═════ Text shown

Hasse principle for Kummer varieties in the case of generic 2-torsion

TL;DR

This paper extends the applicability of the descent-fibration method to prove the Hasse principle for certain Kummer varieties, overcoming previous limitations related to Galois image size and Shafarevich--Tate groups.

Contribution

It combines second descent techniques with parity results on Selmer ranks to handle cases with maximal Galois image, enabling the method for K3 surfaces from genus 2 Jacobians.

Findings

Proves the Hasse principle for specific Kummer varieties under new conditions.

Overcomes Galois image restrictions in descent methods.

Applies to K3 surfaces from genus 2 curves without rational Weierstrass points.

══════════

● Activity
In the paper summary, which two techniques does the paper combine?

═════ Study material

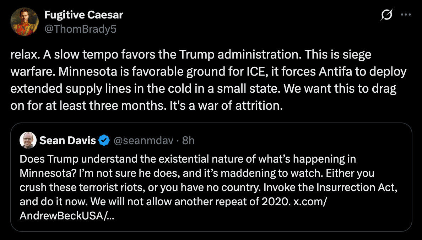The height and width of the screenshot is (240, 422).
Task: Open the 8h timestamp on the quoted post
Action: pyautogui.click(x=188, y=141)
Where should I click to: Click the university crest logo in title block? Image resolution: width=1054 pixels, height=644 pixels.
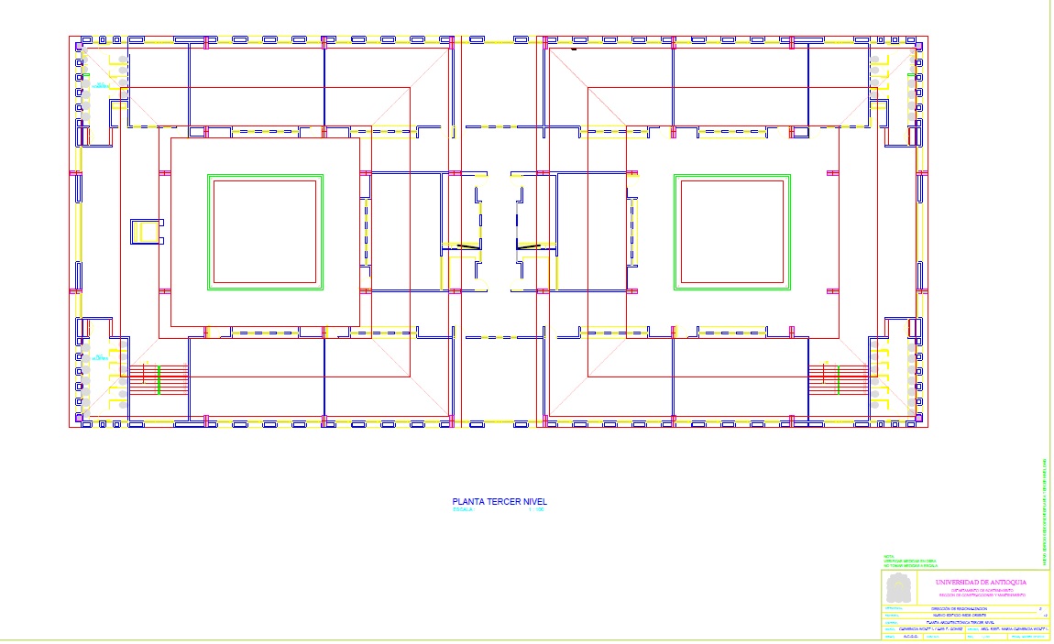point(898,588)
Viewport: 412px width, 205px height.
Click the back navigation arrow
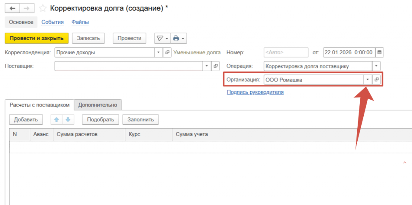pyautogui.click(x=12, y=8)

══════════

● Expected answer
Second descent techniques and parity results on Selmer ranks.